While the Wall Street financial MBAs might think it has everything to do with the way the SPAC has re-scripted the accounting books that will make WeWork appear to be back on track.
And those headquartered on Wall Street just might still cling to a belief that those high rise offices will soon fill back up again in post-Pandemic times.
But those frat brothers might elect to get in their high-end SUV’s and drive over to nearest Panera and step inside where America’s business workforce is working today.
It has all to do with the storyline of The Office and how it has evolved into more of a true “documentary” than a “mockumentary.”
My desire to embrace the anthropology of the American Marketplace is what drives me to get out of bed each morning. I love to observe and engage with those dwelling in that Marketplace.
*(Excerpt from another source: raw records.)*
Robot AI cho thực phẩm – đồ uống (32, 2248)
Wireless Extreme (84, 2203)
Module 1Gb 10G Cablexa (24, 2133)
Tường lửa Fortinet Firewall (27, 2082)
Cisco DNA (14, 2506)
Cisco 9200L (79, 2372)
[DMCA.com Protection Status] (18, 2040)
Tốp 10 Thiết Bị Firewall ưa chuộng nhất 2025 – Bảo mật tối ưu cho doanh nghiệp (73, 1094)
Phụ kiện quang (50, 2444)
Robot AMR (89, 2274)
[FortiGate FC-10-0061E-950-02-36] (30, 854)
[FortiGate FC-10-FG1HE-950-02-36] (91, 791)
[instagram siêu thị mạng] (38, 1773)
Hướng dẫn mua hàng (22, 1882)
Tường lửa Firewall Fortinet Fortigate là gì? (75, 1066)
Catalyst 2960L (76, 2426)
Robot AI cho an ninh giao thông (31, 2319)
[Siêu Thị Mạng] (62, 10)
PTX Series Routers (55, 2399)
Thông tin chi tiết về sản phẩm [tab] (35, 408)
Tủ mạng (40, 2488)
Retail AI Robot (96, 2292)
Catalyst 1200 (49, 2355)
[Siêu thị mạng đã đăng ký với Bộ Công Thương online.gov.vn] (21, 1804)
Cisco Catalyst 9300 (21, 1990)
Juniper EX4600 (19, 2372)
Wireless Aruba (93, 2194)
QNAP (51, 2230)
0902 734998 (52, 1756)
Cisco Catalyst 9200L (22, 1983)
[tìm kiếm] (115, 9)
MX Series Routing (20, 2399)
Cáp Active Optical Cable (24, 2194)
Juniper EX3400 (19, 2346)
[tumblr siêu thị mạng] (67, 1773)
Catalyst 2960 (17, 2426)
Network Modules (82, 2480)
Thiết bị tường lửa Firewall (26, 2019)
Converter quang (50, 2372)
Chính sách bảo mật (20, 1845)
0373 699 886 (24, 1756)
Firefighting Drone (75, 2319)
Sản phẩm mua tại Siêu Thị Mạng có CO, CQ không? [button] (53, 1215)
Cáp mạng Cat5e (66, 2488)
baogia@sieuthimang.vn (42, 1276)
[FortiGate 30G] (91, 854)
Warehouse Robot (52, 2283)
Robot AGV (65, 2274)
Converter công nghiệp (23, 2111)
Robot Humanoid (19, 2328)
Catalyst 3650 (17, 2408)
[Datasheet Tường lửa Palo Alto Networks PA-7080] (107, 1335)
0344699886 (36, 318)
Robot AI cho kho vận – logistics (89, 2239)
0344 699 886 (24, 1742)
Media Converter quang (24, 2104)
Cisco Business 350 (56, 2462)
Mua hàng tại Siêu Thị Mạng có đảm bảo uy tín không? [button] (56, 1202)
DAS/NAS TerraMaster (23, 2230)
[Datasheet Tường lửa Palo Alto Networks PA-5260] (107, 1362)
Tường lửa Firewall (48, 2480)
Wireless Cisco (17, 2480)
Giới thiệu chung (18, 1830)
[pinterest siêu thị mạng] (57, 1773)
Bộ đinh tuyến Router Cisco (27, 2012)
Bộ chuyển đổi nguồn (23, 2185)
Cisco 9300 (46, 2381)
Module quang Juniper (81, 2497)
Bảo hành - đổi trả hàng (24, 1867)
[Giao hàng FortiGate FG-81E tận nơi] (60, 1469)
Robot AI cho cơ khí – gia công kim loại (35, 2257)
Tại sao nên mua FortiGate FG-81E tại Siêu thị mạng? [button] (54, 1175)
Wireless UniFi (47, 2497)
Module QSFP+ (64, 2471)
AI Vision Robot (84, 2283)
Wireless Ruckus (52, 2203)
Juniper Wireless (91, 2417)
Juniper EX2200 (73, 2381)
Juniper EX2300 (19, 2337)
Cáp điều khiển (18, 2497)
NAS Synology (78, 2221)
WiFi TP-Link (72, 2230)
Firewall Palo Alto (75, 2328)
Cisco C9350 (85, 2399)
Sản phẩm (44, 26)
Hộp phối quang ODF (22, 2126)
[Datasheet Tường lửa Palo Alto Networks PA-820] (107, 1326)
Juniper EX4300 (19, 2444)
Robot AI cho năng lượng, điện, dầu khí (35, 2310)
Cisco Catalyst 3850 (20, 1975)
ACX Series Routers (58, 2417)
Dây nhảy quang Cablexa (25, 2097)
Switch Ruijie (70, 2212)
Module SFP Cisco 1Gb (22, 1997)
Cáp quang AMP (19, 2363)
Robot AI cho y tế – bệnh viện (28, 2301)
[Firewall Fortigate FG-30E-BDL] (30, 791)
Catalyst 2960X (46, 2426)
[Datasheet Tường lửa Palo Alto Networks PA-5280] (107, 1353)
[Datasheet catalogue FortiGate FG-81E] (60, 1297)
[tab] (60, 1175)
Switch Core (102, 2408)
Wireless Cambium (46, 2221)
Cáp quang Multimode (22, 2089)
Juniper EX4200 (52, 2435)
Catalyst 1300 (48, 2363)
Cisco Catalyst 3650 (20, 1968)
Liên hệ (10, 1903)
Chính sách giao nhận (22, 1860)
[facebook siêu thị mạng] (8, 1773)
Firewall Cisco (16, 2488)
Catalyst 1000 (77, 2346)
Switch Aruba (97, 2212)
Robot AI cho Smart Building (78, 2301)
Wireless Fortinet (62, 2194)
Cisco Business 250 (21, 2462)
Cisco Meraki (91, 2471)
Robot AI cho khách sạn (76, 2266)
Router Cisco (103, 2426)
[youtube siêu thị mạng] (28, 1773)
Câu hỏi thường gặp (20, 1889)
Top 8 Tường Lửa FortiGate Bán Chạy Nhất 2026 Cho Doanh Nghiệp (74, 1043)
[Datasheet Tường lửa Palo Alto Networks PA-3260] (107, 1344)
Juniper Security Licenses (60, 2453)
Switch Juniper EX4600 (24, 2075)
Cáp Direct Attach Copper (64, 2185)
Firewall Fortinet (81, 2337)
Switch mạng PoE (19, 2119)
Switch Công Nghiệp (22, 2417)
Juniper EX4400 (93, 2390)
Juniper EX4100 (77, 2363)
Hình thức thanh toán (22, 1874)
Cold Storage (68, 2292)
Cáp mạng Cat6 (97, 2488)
I am getting a kick out of watching the Zoomer’s and Tweeners at Panera as they individually claim a table — their office of ownership and control — and next get the Apple earplugs tuned into their digital spectrum of music.
COVID-19 might have functioned as a catalyst, but the American office workplace was already collapsing with Millennials and mobile, digital connectivity spreading like wildfire.
And the Zoomers entering the job market next will only accelerate the changes.
I will might even put a $100 bill on the table and bet that WeWork will not make it to its second attempted IPO.
WeWork’s monthly fee reduction from $500 per month to $300 per month will have limited impact.
The mindset of The Office has changed.
The Office is now part home, part business space and part Panera Bread Company… or the local indie coffee house or donut cafe since Starbucks is no longer a place where folks can camp out… at least inside the building.
Folks connect with others digitally more than in person. Meetings are held more via Zoom too.
Some of the newly hired Millennials even have difficulty understanding what a board room is… and probably once educated on its function text their friends about what they term a “bored room” … that is not a typo.
For blog readers, here are some major change agents at work…
(1) The local focus is way more at work right now than many believe… local brands, local resources and local connectivity. If you are a national brand, you may want to rethink how you convey your brand foundation and connection points. If you are a local brand, you have equity that you may not realize.
(2) As much as corporate structures and layers are no longer operationally smart… small groups and teams are hip. Titles mean nothing… but peer connectivity and team personal signatures drive operations and performance.
(3) Don’t rule out personal interaction… encouraged it. Just accept that the interaction will be as much digital as in person… and the digital interaction can be text or Zoom or a combination of both. Get your headset out of the office building context model… even if the office buildings come back, they are perceived way differently than they did pre-Pandemic… pre-digital world days.
(4) Getting out of the context of the “workplace” — wherever that may be physically or digitally and engaging with the marketplace at-large is critical. Many in management fail to understand this. Brands like Amazon and FedEx get it because their workforce actually work “in the field.” A possible catalyst to consider just might be the launch of “field trips” complete with “experiential assignments.”
(5) A sense of “co-ownership” and the integration of one’s “personal signature” means a lot to a post-Pandemic… even post-Millennial entry workforce. Today, working a job has to marry with how many see a career as “fulfilling a sense of personal mission” and “call.”
As I often conclude in my blogposts… Onward!